On Tuesday, the England head coach insisted that he would not be naming his England Captain until the squad were together for the Autumn internationals, prior to the team's first outing with Fiji on 10th November.
Lancaster's failure to endorse the incumbent captain sparked a few surprised murmurings around the press. Robshaw, it appears, is not the shoe-in many had presumed across the land. In fact, the door seems to be wide open for a renewed contest for the England captaincy.
Accordingly, this week Dumptackle Rugby Blog takes a look at the credentials of Robshaw and the main contenders to lead the Red Rose this autumn, should he be over-looked.
Chris Robshaw (incumbent)
Ever the quiet achiever, the current Aviva Premiership Player of the Year's main strengths lie in his huge work-rate and his impeccable standards.
While he many not be the loudest voice in the team, he consistently says the right things and is inarguably the standard bearer for the current crop of England tyros. As they say in New Zealand, he has accrued the 'Mana' for the job.
It should not be forgotten too that his humble attitude and conduct with the public got many a disgruntled fan back onside with the national team; a valuable asset following embarassing episodes from his predecessors at RWC 2011.
It was an important factor in creating a feel good atmosphere around the team and gave Lancaster some leeway following less than impressive first up performances from England in Scotland and Italy in their first couple of Six Nations outings this year.
Robshaw's main problem though may still be that while is a hugely skillful flanker, who is admired by both peers and fans for his link play and attitude, he isn't the archetypal fetcher at 7.
If that is what the current coaching group covet and Robshaw isn't regarded as the long term option in the position, then perhaps it is wise to consider another man to take the reigns. It would be a tough call to make though. Perhaps an unpopular one too.
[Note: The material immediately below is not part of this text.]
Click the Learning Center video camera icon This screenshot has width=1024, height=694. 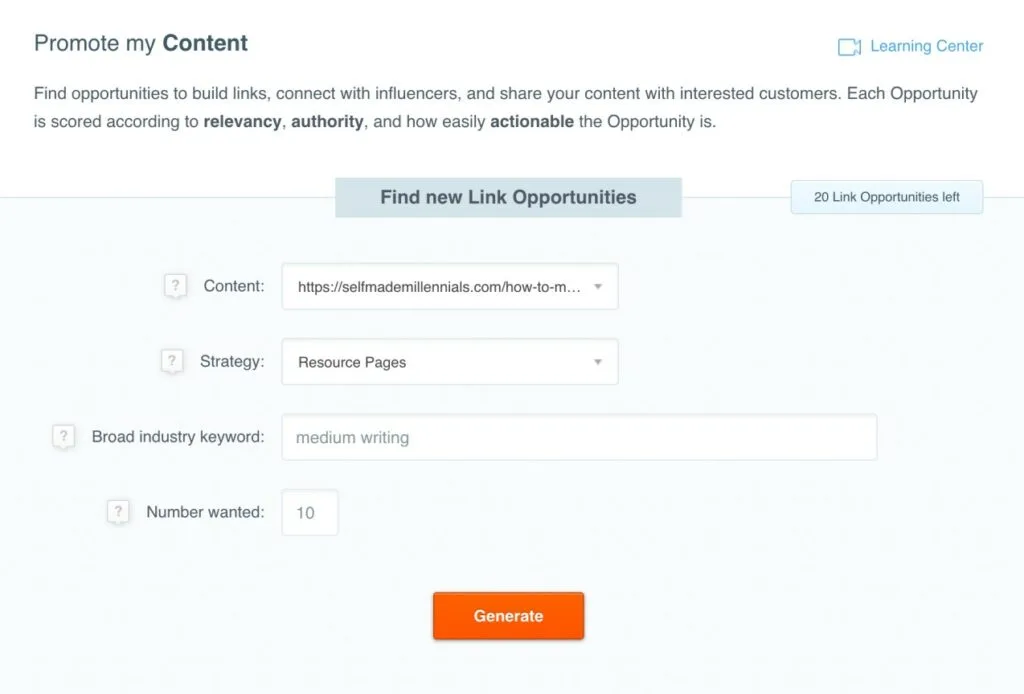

While he is undoubtedly a powerful hooker who has a long career in international rugby ahead of himself, the New Zealand born Northampton Saint is still regarded by many as a bit of a hot-head, prone to making costly mistakes at inopportune moments....not the best of traits for a decision maker at test level.
Therefore, it's likely that handing him the reigns over say...Chris Robshaw, would cause a bit of a stink......as much of a stink as say the bubbling geysers and mud pools of his home town; Rotorua - nicknamed 'Sulphur City'.
His fiery character is obviously a positive for Lancaster though, so he should not be discounted as a contender. Hartley crucially is also maturing and with 3 years of captaincy at the Saints under his belt and three more years until RWC 2015, there is time to grow into the role at International level.
When Robshaw became injured during England's tour of South Africa in June, Hartley captained the side for the third and final test. His more visceral approach to the captaincy seemed to work a treat too, as England secured a 14-all draw in Port Elizabeth.
That ability to lift the troops after a long, tough season, with only pride left to play for should not be underestimated. It certainly left an imprint on the mind of his coach, Stuart Lancaster. The match was a dead rubber though, so one should remember that the Springboks perhaps weren't as mentally focused as the previous two tests.
His selection as captain would be a huge risk too, as there is always the possibility that it could eventually turn sour, such was the case with English cricket's South African import, Kevin Pietersen.
Would he command the same 'mana' as Robshaw in the dressing room? It would be a step into the unknown.
Following a fine debut season with the Northampton Saints in 2011, where he was awarded the crown of Aviva Premiership 'Player of the Season', Wood was called up to the Elite England squad, starting every game of their successful 6 Nations campaign that year.
He made an immediate impression on then Head Coach, Martin Johnson, who was struck by his no-nonsense, down to earth, unflustered persona. Apparantly, Wood reminded Johnson of himself!
It's not surprising when one considers that the back-rower jetted over to New Zealand to play semi-pro rugby for North Otago in his youth, rather than stagnating in age grade rugby at home; an experience very comparable to Martin Johnson's famous time with King Country in the North Island.
The backrower's chances have been cruelly thwarted by a run of niggling injuries since his initial breakthrough though. Regarded as the man to take over when Lewis Moody was injured, Wood again suffered the injury curse.
Perhaps now is the time for the Northampton Saint flanker though. His ability as a natural Seven could seal Lancaster's stamp of approval too. Instrumental prior to his injury, he could be about to take on some added responsibility.
Is it too early though?
What do you think of Lancaster's failure to endorse Robshaw's captaincy?
Would you like to see Hartley or Wood take over?